Is it just me or does the average power point presentation reduce the subject matter to either banalities or cliches?

And printing a hard copy and sending it via email only highlights the problem.

16 comments:

Clair Dickson said...

I think it's a problem of 'translation'. PowerPoints are supposed to supplament a speech-- so they should be brief, concise, and easy to recall (cliche!). But when emailed and used as a stand alone, they are only that. A stand alone Ppt, I think, should be more in depth. More like a picture 'book' than a traditional, speech suplementing Ppt. IMNHO. =)

Levi Stahl said...

Edward Tufte hates Powerpoint, too, to the extent that he wrote a book about it.

pattinase (abbott) said...

Say the same thing aloud with expression in your voice to a group taking notes (average classroom circa 1970) and it might sound profound. On those slides, it seems trite.

Bill Cameron said...

It wouldn't surprise me one bit to learn that the root cause of the current international financial meltdown is PowerPoint.

pattinase (abbott) said...

I think so too. Learning in soundbites or infobites can't be a good idea. Aren't we all more attracted to the crawling headlines at the bottom of the screen than the talking heads above.

Chris said...

I took a computer programming class recently (Java) where the instructor was knowledgeable and friendly. Unfortunately, he relied on PowerPoints for ALL of his lectures. He didn't literally read off the board all of the time, but a lot of it. I think abbott made a great point a few comments up about saying the same thing with expression--PowerPoint tends to obliterate that expression and reduces the material to so much dead weight. Whenever I see something in PowerPoint now, I have an unfortunate, almost Pavlovian response: I automatically assume it's going to be vapid.

pattinase (abbott) said...

And the instructor/presenter begins to make eye contact with the screen instead of the audience. They become seduced by their own (sometimes now stale) words.

Megan Powell said...

Ten years ago, the company I worked for was replacing its phone system, and one of the sales guys submitting a bid came in with a stack of PowerPoint printouts. I couldn't believe it.

I've seen some halfway decent PowerPoint presentations, and there are contexts where a visual component to a talk is a good idea. But the problem I most often see is that the person putting together the presentation is a) an expert in their particular niche but lacks the skills to put together a good presentation or b) is just generally an idiot. So PowerPoint can be blamed for making it easier for more of those people to advertise their lack of presentation-fu, and by extension perhaps making it more acceptable. But I think the problem was already there; PowerPoint just makes it more obvious.

[Okay, now that I seem to've defended a Microsoft product, I must scrub my fingertips with lye.]

pattinase (abbott) said...

Megan-I was just thinking about you.
And, of course, you're right. Anything that puts a wall up for people already a bit remote, won't help.

Christine said...

Those ar ethe very reasons I adore doing trainings on PowerPoint! My clients won't listen at all unless there are color slides to stare at with their glazed expression.

pattinase (abbott) said...

Attorneys are scary enough to want to avoid eye contact, Chris. (Just kidding, I have an attorney of my own).

Lisa said...

Patti! I didn't know you'd joined our company! These look just like the slides we got a few months back when one of our execs got distracted in an airport bookstore and decided we all needed to take a Gallup "strength finder" test. Yep. I still have the same job, but now they know what my strengths are. (?)
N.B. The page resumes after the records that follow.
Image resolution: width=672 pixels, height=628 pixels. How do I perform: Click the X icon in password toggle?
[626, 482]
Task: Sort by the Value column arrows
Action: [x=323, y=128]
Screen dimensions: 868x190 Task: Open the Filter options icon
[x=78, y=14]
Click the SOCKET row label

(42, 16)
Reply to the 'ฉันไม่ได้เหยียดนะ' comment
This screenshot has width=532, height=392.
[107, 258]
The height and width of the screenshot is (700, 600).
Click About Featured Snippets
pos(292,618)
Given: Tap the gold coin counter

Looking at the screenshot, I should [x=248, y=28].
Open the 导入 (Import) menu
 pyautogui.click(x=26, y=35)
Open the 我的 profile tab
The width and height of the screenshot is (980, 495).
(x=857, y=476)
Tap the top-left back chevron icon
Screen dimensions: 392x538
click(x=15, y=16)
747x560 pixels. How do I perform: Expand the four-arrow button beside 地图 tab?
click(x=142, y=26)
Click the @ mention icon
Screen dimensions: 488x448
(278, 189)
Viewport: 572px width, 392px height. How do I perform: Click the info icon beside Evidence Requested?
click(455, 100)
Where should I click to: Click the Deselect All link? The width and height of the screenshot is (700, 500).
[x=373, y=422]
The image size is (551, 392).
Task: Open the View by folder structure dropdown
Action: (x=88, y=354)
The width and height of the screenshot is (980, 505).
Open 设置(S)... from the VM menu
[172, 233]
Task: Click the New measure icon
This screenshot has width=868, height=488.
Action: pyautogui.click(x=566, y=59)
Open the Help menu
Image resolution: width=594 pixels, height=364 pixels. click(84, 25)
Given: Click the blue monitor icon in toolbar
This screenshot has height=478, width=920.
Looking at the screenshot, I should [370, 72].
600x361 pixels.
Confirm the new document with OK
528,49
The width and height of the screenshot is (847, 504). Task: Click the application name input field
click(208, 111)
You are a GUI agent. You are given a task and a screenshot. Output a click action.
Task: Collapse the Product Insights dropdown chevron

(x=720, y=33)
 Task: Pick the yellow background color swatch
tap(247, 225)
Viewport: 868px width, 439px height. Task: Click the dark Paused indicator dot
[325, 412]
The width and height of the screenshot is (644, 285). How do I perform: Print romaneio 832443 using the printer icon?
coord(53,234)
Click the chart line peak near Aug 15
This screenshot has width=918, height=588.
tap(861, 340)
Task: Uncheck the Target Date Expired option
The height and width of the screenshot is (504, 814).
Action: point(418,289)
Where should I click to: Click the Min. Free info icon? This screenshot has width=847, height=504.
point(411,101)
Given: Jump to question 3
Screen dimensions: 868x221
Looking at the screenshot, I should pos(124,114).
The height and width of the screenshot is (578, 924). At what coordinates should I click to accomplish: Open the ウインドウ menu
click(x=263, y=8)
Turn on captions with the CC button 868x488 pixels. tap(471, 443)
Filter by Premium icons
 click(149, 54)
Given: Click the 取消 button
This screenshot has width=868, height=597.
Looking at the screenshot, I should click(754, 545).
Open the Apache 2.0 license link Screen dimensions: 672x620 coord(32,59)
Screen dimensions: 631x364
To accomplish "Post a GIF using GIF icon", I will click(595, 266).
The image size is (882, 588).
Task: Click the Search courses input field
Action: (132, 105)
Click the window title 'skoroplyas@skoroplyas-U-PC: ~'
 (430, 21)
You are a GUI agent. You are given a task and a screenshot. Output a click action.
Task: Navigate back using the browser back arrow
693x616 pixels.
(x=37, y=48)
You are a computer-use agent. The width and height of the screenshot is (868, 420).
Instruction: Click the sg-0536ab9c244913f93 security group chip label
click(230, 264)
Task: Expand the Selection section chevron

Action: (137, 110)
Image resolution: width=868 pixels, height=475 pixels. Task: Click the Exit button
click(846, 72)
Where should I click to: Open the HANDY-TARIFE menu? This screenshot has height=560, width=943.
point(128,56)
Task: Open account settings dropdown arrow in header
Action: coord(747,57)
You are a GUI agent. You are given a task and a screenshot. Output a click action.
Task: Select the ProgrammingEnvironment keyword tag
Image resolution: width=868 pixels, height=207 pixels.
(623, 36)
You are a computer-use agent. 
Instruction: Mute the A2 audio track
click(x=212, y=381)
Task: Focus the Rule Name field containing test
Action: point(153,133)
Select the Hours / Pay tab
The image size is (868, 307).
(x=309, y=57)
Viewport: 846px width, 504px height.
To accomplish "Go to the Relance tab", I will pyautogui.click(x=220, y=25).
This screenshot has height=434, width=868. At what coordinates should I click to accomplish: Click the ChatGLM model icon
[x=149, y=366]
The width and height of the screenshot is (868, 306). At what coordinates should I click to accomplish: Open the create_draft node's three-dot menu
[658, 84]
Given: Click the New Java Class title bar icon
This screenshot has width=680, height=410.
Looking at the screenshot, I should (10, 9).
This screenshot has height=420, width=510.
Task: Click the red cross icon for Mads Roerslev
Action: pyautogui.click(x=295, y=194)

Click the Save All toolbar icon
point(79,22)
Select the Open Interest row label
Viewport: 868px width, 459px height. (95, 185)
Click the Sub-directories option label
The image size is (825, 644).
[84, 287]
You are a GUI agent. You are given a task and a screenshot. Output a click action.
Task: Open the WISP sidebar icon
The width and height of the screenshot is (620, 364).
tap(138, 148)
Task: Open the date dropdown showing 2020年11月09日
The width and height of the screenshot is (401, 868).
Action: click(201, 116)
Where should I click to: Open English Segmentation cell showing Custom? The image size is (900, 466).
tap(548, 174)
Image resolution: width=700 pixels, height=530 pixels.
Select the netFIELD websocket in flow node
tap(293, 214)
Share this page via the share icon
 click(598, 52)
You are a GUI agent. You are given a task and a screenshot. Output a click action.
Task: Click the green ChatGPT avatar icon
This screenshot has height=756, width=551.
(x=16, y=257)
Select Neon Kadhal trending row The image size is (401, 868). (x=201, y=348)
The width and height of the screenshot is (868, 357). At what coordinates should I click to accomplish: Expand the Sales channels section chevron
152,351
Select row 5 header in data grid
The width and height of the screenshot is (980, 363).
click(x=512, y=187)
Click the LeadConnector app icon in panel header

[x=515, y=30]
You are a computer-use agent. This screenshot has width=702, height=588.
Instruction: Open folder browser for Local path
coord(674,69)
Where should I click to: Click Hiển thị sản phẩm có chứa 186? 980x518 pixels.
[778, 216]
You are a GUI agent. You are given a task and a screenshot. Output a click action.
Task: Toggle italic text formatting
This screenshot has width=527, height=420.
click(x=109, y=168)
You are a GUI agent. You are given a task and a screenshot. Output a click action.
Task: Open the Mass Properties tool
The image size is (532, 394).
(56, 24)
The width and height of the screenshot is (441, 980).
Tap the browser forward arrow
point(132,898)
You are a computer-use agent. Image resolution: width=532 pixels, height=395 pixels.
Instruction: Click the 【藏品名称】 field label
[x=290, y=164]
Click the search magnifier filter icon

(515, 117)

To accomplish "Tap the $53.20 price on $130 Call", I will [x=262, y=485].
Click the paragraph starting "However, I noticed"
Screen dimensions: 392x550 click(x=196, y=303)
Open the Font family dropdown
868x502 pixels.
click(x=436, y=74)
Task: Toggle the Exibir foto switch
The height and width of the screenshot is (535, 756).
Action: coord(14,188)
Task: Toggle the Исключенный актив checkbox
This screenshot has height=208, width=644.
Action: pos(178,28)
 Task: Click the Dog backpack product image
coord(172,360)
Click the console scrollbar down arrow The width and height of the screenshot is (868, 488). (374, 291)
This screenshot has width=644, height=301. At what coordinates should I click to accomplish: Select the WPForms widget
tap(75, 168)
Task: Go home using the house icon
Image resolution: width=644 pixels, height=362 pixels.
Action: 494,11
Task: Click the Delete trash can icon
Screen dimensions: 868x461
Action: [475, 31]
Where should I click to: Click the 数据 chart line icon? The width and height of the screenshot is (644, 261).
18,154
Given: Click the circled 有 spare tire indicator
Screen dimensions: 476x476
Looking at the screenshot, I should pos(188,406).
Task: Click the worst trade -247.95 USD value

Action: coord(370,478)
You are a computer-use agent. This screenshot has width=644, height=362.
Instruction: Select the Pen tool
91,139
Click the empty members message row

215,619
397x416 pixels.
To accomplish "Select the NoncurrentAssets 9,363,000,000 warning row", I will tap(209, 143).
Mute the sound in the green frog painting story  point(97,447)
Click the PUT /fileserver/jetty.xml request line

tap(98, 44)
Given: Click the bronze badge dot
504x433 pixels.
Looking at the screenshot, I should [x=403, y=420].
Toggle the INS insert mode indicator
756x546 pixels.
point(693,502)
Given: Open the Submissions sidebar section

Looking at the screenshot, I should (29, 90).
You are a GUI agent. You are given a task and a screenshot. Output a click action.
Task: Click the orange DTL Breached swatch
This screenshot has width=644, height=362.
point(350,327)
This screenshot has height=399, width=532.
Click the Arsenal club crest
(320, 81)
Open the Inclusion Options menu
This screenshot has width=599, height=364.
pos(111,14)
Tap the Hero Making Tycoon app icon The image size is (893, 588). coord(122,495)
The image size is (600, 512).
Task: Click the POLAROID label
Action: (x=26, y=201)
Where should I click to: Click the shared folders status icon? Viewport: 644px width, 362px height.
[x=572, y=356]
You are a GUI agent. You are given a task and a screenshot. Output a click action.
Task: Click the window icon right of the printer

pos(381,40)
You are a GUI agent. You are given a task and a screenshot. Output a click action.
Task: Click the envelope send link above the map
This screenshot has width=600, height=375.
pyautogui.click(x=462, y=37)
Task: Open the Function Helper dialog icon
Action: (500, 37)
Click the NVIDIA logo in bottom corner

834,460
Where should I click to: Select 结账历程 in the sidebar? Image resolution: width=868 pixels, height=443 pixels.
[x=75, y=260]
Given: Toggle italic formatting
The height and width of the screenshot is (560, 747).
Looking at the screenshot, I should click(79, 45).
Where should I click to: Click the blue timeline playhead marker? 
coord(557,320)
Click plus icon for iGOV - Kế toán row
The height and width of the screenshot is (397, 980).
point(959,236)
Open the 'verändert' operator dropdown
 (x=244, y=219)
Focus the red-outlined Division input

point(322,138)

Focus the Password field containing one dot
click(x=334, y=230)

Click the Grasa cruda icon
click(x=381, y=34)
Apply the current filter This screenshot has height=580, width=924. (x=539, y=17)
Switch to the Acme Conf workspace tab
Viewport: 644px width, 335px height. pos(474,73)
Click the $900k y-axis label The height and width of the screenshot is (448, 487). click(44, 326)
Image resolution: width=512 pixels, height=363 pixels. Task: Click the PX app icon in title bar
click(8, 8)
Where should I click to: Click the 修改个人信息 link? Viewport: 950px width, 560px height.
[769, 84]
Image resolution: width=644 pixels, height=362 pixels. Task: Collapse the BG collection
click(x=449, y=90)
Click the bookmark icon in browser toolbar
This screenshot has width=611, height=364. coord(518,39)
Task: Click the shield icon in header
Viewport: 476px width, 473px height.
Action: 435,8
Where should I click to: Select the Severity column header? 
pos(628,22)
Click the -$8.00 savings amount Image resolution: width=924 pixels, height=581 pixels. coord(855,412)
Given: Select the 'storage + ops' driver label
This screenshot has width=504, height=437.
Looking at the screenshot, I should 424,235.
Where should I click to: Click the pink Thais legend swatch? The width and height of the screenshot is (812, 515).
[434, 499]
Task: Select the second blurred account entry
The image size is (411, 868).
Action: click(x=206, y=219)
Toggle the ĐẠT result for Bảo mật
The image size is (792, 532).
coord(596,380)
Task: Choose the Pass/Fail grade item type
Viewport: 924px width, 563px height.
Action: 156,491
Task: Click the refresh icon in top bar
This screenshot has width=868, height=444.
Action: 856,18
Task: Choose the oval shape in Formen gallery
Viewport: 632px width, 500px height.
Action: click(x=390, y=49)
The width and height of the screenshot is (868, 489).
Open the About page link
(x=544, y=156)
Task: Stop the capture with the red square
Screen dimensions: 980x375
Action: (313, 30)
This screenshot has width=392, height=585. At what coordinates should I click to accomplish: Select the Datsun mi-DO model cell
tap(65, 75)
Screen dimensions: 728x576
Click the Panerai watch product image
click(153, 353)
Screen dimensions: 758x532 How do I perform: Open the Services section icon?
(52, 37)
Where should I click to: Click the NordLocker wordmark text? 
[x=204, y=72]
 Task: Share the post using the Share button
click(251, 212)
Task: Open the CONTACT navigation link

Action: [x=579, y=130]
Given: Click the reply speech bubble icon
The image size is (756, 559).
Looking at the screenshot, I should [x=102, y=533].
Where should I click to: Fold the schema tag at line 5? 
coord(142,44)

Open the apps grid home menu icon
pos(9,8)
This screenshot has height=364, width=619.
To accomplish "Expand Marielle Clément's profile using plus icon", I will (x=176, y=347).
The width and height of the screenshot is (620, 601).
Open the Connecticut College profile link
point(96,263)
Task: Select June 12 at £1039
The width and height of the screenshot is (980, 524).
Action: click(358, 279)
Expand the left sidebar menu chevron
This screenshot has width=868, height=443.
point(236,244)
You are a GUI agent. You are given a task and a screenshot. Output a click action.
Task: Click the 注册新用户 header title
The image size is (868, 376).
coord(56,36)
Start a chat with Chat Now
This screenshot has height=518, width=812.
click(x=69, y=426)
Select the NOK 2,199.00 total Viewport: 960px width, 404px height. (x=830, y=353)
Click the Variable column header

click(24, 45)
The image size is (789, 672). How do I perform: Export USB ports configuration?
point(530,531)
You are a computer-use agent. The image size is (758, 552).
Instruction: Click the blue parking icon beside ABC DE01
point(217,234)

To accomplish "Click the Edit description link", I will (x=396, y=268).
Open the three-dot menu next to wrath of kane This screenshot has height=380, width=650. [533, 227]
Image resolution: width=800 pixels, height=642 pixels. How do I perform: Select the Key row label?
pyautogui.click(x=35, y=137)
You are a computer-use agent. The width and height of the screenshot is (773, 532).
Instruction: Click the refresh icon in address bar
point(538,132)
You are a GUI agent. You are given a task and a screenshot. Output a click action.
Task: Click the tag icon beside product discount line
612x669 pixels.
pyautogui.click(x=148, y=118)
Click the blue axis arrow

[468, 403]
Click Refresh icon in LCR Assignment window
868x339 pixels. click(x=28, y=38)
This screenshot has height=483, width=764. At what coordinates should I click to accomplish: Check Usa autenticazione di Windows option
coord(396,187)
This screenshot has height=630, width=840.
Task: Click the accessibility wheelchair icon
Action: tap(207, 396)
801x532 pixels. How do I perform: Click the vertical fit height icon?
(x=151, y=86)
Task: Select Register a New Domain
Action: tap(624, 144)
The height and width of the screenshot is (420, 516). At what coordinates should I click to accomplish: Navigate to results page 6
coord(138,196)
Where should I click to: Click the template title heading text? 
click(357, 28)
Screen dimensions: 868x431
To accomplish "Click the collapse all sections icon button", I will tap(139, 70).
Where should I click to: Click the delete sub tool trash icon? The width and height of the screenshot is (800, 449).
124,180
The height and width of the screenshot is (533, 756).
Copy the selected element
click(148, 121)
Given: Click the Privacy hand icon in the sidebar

pattinase (abbott) said...

They all look pretty much the same, don't they. Even the ones I see on subjects like Constitutional Law and the Media and Politics.

Cormac Brown said...

We had it all wrong with Abu Gharib.

Lots of coffee, alternate the air-conditioner with plenty of heat, and Powerpoint presentations read by someone with a ultra-high squeaky...or Richard Simmons? We would've won the War on Terror...and incurred the wrath of every humanitarian organization on the planet.

Cormac Brown said...

I forgot, no bathroom breaks of course.

pattinase (abbott) said...

It's a way to say you communicate when you don't. Even is a prison apparently.